In a way, stop orders are almost a combination of a limit order and a market order. Much like a limit order, a stop order allows you to select a price at which the order will be triggered.
However, like a market order, once the order is triggered, it is immediately fully executed at market price. Stop loss orders are sell orders with a stop price slightly below the current share price of the stock. A trailing stop order allows the trader to set a stop loss price at a certain percentage or dollar amount below the current share price.
As the stock continues to rise, the trailing stop will rise along with it, maintaining the specified spread. However, if the stock falls, the trailing stop will remain steady until it is triggered. In addition to the three most common order types mentioned above, traders can also combine order types to execute specific trading ideas.

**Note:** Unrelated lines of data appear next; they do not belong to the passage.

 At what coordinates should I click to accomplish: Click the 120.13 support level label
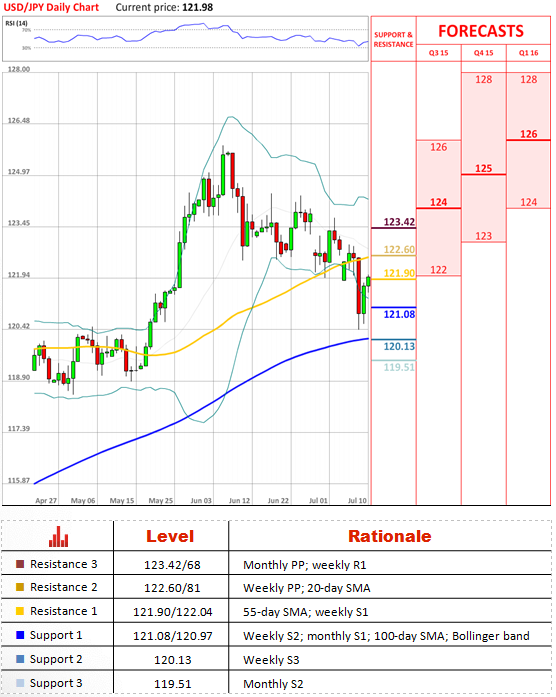point(399,346)
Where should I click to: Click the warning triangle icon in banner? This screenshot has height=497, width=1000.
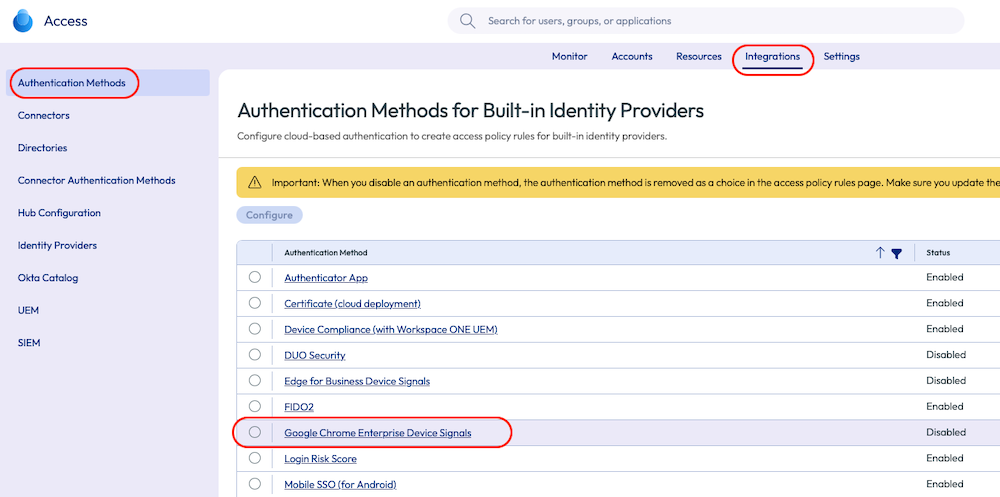(x=253, y=183)
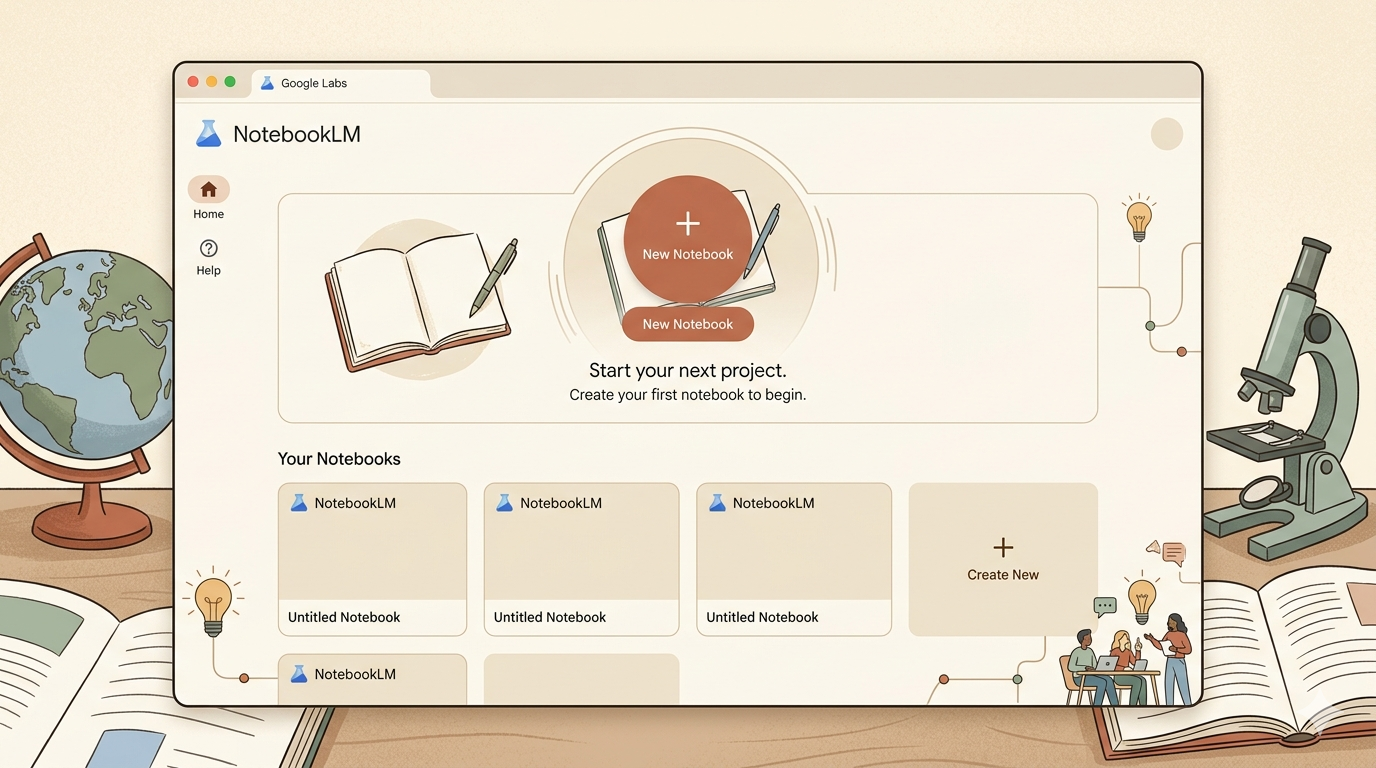This screenshot has height=768, width=1376.
Task: Click the flask icon on the bottom-left notebook card
Action: pos(297,674)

For example, a stop limit order can allow traders to buy or sell stocks only in a particular price range. A market If Touched order is similar to a stop sell order, except it is placed above the current share price rather than below it. These If Touched orders provide traders with another way to take advantage of large, short-lived swings in share price. So before you pull the trigger, take a second to consider which one is right for you.
This article is provided for educational purposes only and is not considered to be a recommendation or endorsement of any trading strategy. The author is not affiliated with Lightspeed Trading and the content and perspective is solely attributed to the author.
Navigating Taxes as an Active Trader. Large Cap Momentum Trading. Open an Account Try a Demo.